Work instruction →
Scan the data, and whenever a line contains "computer", copy it.

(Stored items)
= Beginning of Section =

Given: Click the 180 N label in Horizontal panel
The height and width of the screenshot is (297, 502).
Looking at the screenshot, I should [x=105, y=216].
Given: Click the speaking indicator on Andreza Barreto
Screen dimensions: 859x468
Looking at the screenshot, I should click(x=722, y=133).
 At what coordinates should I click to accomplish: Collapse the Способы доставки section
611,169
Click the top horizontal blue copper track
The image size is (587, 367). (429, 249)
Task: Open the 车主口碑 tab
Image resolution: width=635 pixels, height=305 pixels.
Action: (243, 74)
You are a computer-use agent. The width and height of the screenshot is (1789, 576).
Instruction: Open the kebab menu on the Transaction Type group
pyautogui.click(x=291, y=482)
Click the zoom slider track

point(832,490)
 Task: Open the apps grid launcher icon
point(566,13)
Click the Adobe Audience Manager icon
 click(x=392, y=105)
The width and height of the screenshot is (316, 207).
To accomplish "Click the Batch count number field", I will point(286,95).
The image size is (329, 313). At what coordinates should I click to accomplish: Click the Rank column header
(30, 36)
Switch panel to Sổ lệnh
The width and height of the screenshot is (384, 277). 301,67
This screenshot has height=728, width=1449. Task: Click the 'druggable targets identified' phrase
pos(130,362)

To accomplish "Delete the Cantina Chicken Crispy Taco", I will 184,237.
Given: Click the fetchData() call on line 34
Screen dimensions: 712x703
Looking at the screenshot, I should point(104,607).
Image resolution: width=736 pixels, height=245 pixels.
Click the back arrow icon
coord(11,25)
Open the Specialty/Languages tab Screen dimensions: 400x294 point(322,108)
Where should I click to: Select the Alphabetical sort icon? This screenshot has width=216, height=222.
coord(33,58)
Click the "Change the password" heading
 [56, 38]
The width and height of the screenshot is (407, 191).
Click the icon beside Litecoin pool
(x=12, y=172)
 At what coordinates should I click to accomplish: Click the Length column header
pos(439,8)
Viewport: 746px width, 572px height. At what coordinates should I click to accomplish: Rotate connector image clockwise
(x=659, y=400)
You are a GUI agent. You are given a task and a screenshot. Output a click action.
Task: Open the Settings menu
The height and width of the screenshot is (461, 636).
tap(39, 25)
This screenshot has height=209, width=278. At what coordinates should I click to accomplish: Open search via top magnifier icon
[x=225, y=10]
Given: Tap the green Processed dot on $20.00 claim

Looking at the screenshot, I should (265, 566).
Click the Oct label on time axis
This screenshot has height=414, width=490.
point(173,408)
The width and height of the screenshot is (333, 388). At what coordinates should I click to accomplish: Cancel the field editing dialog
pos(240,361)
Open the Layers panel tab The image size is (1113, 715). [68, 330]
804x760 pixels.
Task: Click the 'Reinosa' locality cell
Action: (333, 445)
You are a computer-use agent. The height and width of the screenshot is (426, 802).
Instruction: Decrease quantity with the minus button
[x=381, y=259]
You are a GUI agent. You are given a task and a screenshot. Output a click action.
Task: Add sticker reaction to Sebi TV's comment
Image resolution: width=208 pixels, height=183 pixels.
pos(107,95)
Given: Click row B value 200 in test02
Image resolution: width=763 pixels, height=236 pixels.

= End of Section =

Exercise response →
You are a computer-use agent. The width and height of the screenshot is (1789, 576).
You are a computer-use agent. The height and width of the screenshot is (426, 802).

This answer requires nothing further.